Choosing The Right 3D Printing Method
FDM (Fused Deposition Modeling)
FDM is commonly used for low-cost rapid prototyping due to its high availability and quick lead times. 3D plastic parts are formed in layers by extruding a thermoplastic polymer filament through a computer-controlled printing head with a nozzle. Compared to other 3D Printing technologies, FDM offers some of the largest build envelopes which allow for the printing of larger volume parts.
Strengths: Low-cost & wide range of materials.
Weaknesses: Limited dimensional precision & visible layer lines.
Related Materials: PLA, ABS, PETG, TPU, & Nylon.
SLA / DLP / LCD (Stereolithography / Direct Light Processing / Liquid Crystal Display)
SLA, DLP, and LCD are similar processes ideal for visual applications with a high level of detail. All processes use an UV light source to solidify liquid resin in a vat layer-by-layer. SLA uses a single-point laser to solidify the resin, while DLP and LCD uses a digital light projector to flash a single image of each layer all-at-once.
Strengths: Fine detail & smooth finish.
Weaknesses: Brittle and longer post processing times.
Related Materials: Dental Resin, Castable Resin, & Tough Resin.
SLS / MJF (Selective Laser Sintering / Multi Jet Fusion)
SLS and MFJ turn particles of powdered material on a build platform, mainly nylon or thermoplastic polyurethane, into solid parts. These process are popular in the aerospace and medical device industries due their ability to produce low quantities, quickly, at mass production accuracy levels.
Strengths: Self supporting build process, functional parts & prototypes, & excellent mechanical properties.
Weaknesses: Higher cost compared to FDM, grainy surface, & porous finish.
Related Materials: Nylon, Glass-filled Nylon, & TPU.
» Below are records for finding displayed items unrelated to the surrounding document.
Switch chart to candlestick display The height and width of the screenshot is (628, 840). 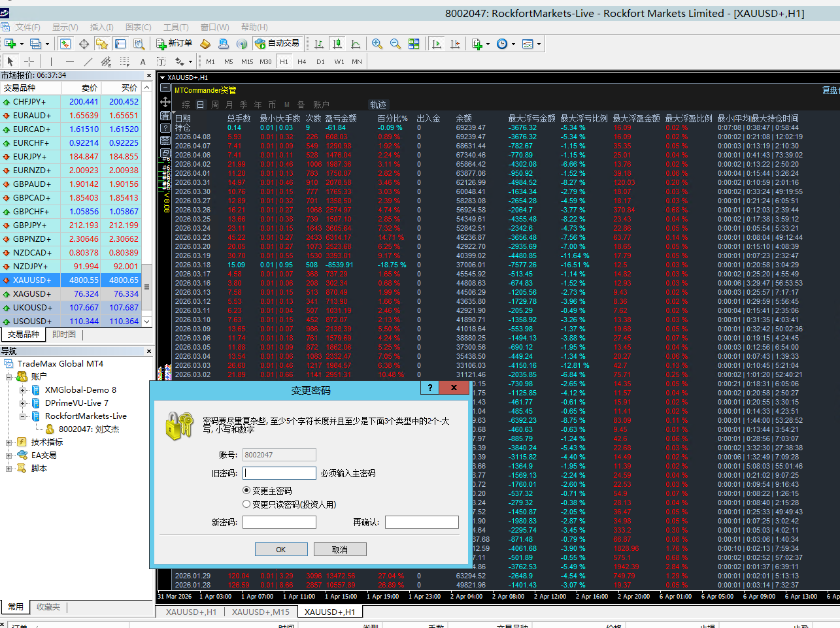pos(337,44)
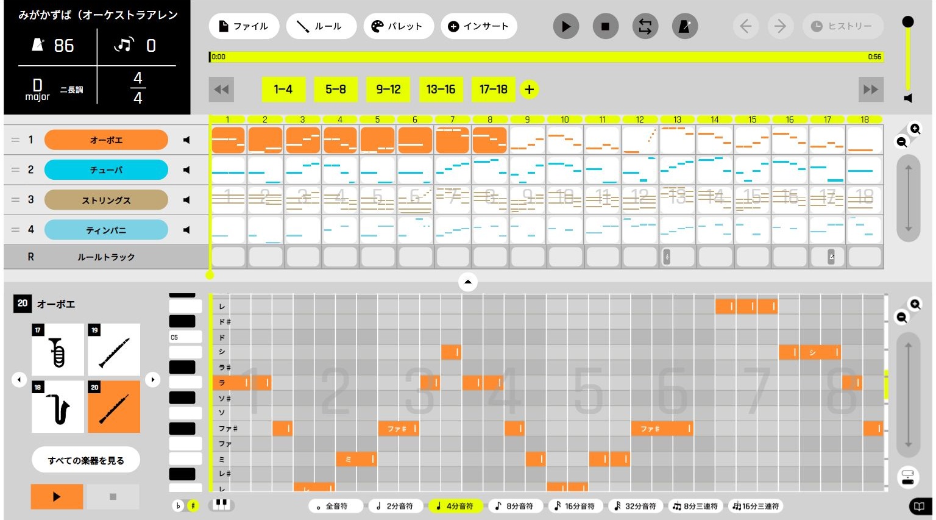Jump to measures 9–12 tab
The width and height of the screenshot is (936, 520).
pyautogui.click(x=388, y=90)
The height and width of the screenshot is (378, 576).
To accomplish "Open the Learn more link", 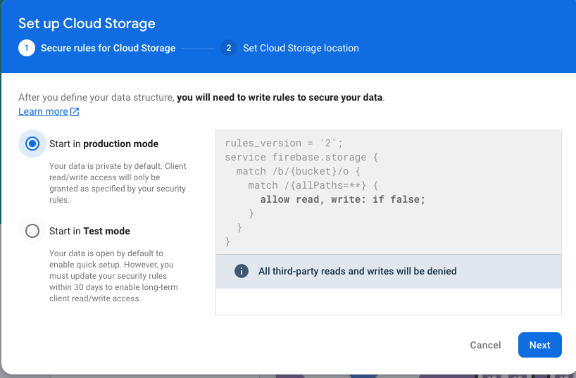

MJP / Polyjet (MultiJet Printing)
MJP and Polyjet 3D Printing turn particles of liquid photopolymer materials on a build platform into solid parts. The process uses a UV light to cure a thin layer of photopolymer material that is deposited from the print head. With unparalleled accuracy, MJP and Polyjet 3D processes are used to build end use parts with lots of detail.
Strengths: Self supporting build process for complex parts & smooth high resolution end use parts.
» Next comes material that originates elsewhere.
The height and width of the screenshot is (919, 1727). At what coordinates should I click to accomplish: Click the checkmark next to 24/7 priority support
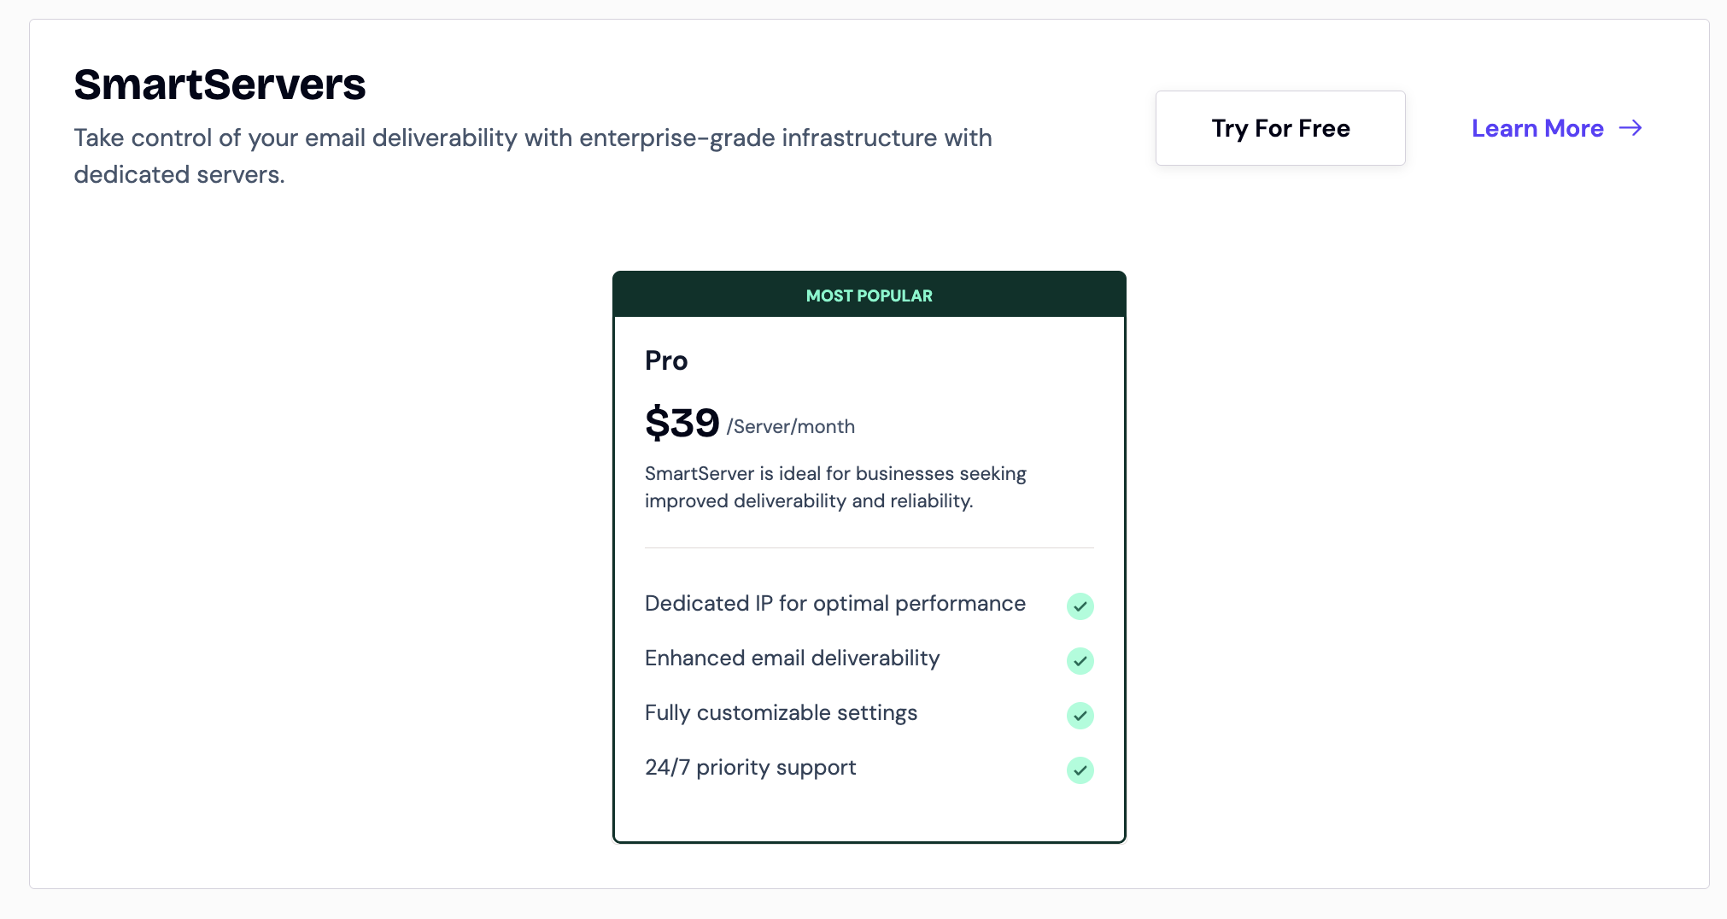[1080, 770]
Weaknesses: Higher cost compared to SLA.
Related Materials: VisiJet M3-X, VisiJet M3 Procast, Agilus30, & High Temperature.
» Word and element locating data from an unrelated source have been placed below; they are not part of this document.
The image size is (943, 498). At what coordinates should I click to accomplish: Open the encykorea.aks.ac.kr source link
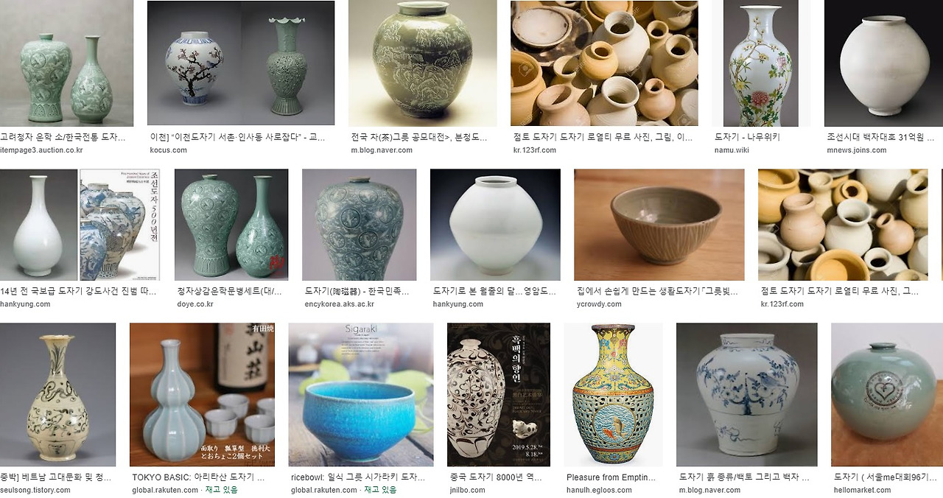click(340, 304)
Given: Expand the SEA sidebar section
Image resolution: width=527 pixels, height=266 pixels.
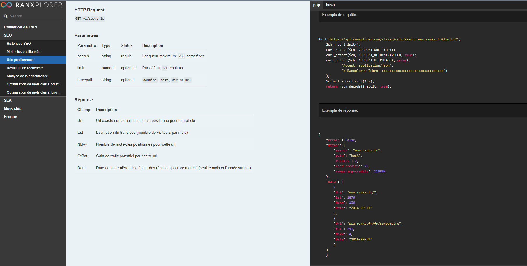Looking at the screenshot, I should 8,100.
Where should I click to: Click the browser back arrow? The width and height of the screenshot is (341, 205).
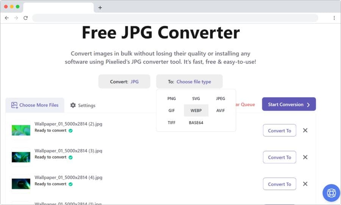point(6,18)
DMLS / SLM (Direct Metal Laser Sintering / Selective Laser Melting)
DMLS and SLM are ideal for producing high performance, end-use metal 3D Printed parts for automotive, aerospace, and engineering industries. It has the ability to produce metal parts with complex geometries that cannot be provided with traditional manufacturing methods.
Strengths: Excellent mechanical properties & produce complex geometries.
Weaknesses: High cost, specialized CAD knowledge required, & limited build capacity.
Related Materials: Aluminum, Stainless Steel, & Inconel.